I giudici ritengono poi “non illogico” per valutare la possibilità di infiltrazione mafiosa “attribuire valore alla presenza di dipendenti, in società operanti nel settore dei rifiuti, con precedenti collegabili alla criminalità organizzata, precedenti non sempre antecedenti al cambio-appalto, ma anche intervenuti in corso di rapporto con la Gesenu”.
Il collegio giudicante, considerando l’interdittiva antimafia, disposta dal Prefetto di Catania, nei confronti del Consorzio Simco, partecipato da Gesenu, ritiene il nesso “non manifestamente illogico, in quanto sotto il profilo dell’infiltrazione non può essere esclusa la rilevanza di una partnership della Gesenu con società ritenute dall’Amministrazione esposte a tentativi di infiltrazione mafiosa, ed in un Comune (quello di Mascalucia) commissariato per infiltrazioni mafiose”.
I giudici sottolineano anche che “le indagini (volte ad accertare interessi mafiosi) sulla Tirrenoambiente S.p.a., con evidenti riflessi sulla gestione della discarica di Mazzarrà Sant’Andrea, evidenziano un collegamento oggettivo con Gesenu, che ne è socia di minoranza, direttamente ed anche a mezzo di un’altra società”.
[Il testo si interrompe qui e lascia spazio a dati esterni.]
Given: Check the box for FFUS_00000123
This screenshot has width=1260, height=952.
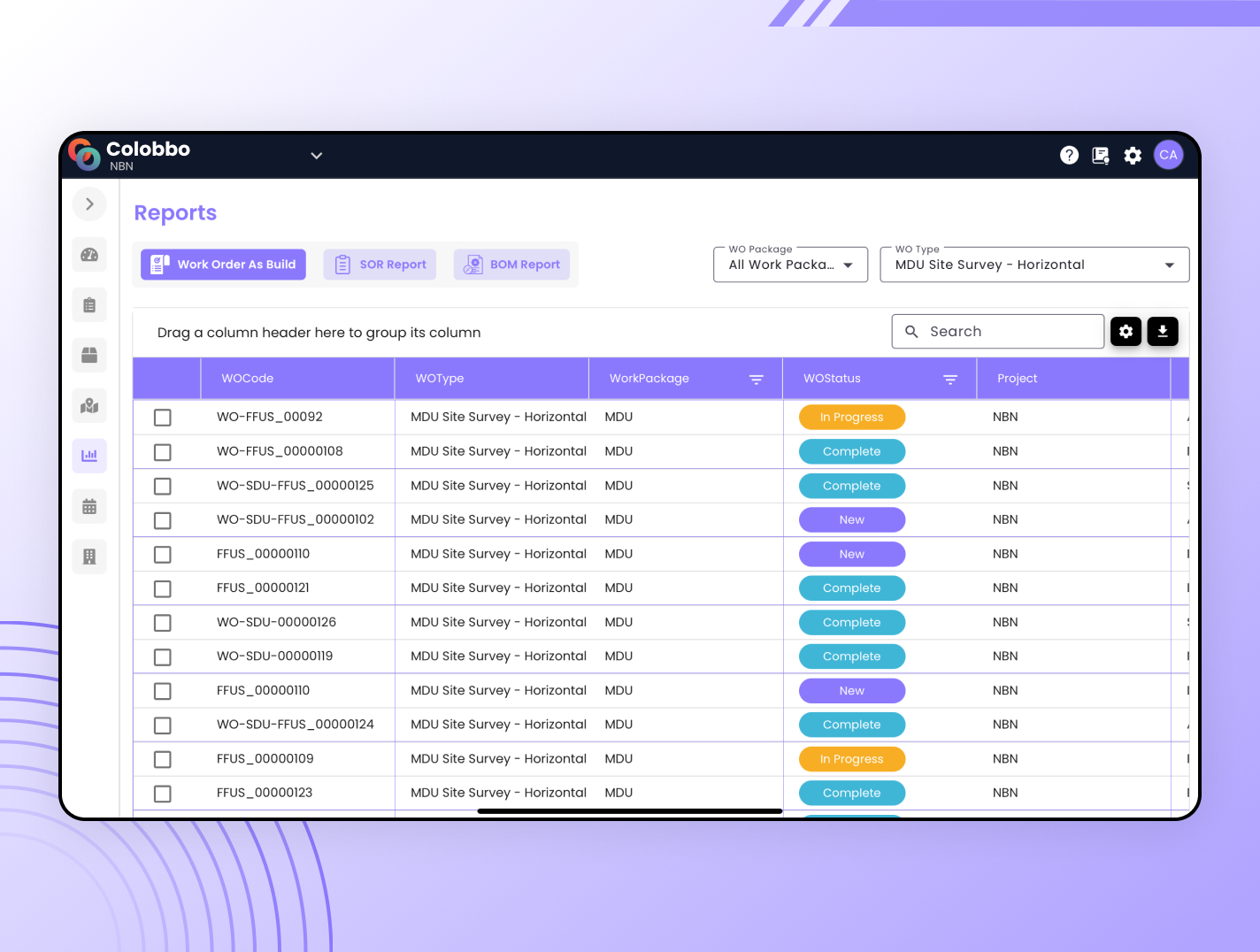Looking at the screenshot, I should [163, 794].
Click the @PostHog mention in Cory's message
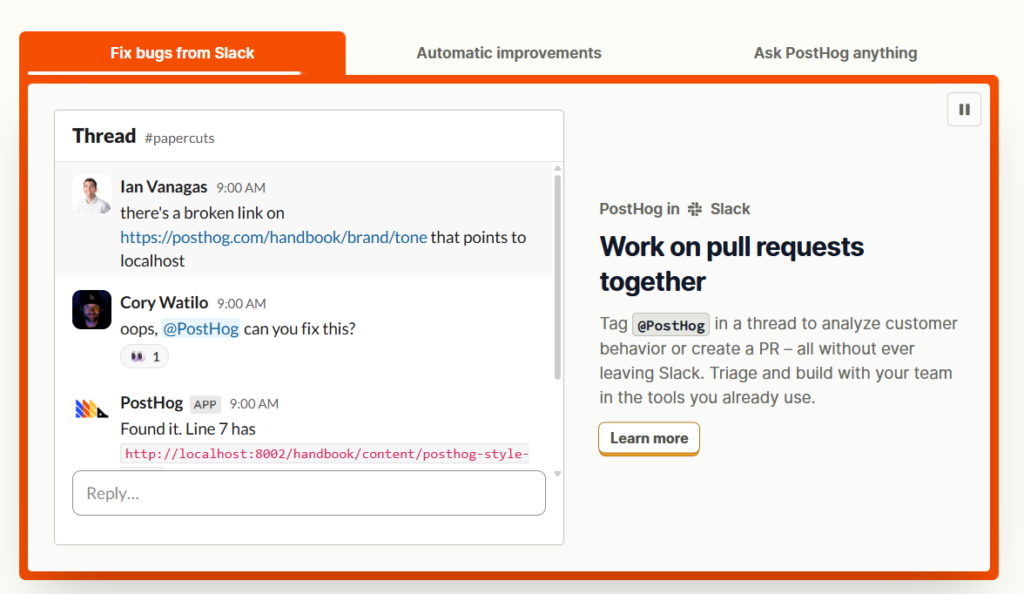The width and height of the screenshot is (1024, 594). pyautogui.click(x=200, y=328)
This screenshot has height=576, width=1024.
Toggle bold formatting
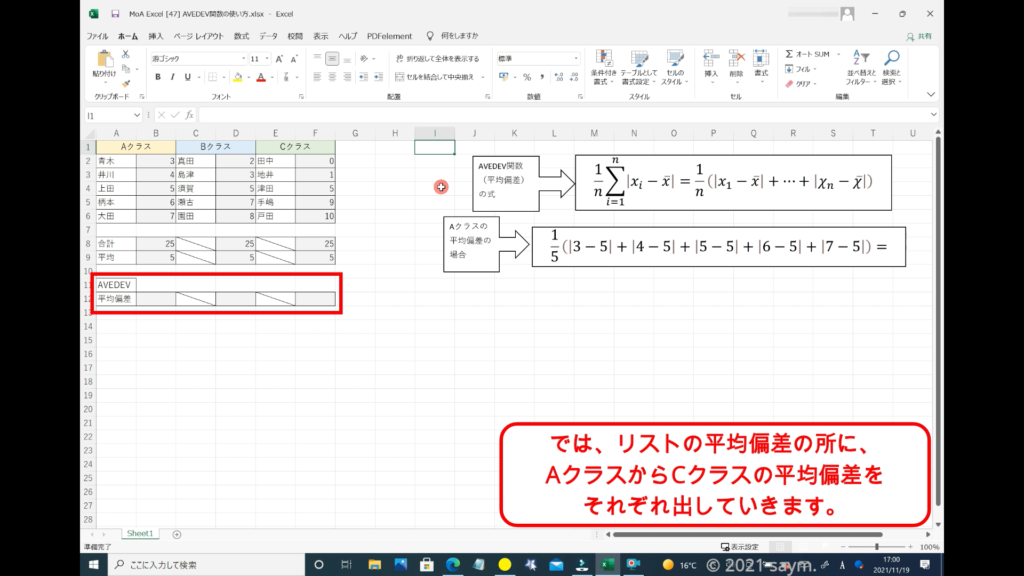pos(158,77)

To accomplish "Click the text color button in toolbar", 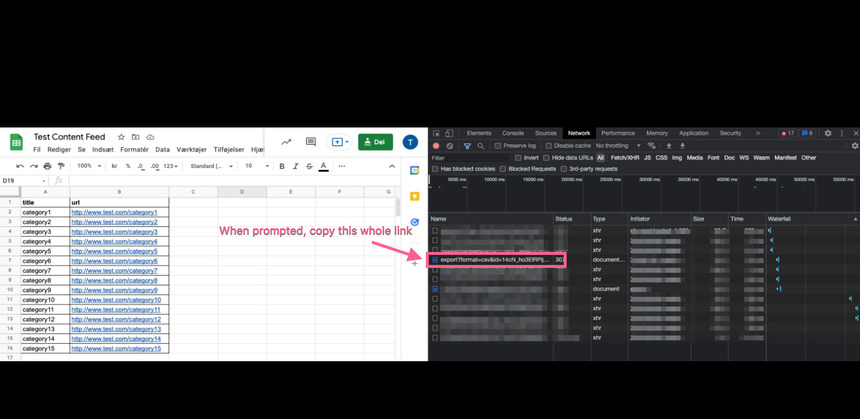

E ancora: “Indici sintomatici ancora una volta non irragionevoli nella evidenziazione di una potenziale contiguità della Gesenu al rischio di infiltrazione malavitosa sono altresì rinvenibili negli altri elementi indicati nell’interdittiva impugnata, tra cui il procedimento penale relativo alla Viterbo Ambiente S.c. a r.l., ed il procedimento penale dinanzi agli uffici giudiziari di Perugia a carico di amministratori e dirigenti della Gesenu per la gestione della discarica di Pietramelina, e dunque per il trattamento dei rifiuti”.
I giudici osservano anche come “dall’interdittiva prefettizia impugnata sembra permanere il rischio di un condizionamento attuale dell’attività d’impresa, atteso che, seppure talune (od anche la maggiore parte) delle criticità evidenziano una relativa “risalenza nel tempo”, risultano permanenti al momento dell’adozione del provvedimento, come dimostrano, tra l’altro, i rapporti diGesenu con Tirrenoambiente e la presenza di propri dipendenti in Sicilia ‘pregiudicati per mafia’, dei quali è stato accertato il collegamento con sodalizi mafiosi, e dunque sia i legami derivanti da partecipazioni societarie, sia la posizione personale di taluni dipendenti ed amministratori”.
Riguardo la sostituzione degli amministratori, viene anche rilevato che “seppure necessaria, costituisce condizione non sufficiente, in quanto il rischio di infiltrazione criminale non ha riguardato solamente l’assetto gestorio, ma anche quello proprietario”.
Insomma, per il Tar l’interdittiva antimafia deve restare eccome e il ricorso deve essere respinto “per infondatezza dei motivi addotti”. Le spese di giudizio vengono invece compensate tra le parti, visto che “sussistono giusti motivi, connessi alla obiettiva complessità e delicatezza della vicenda dedotta in giudizio”.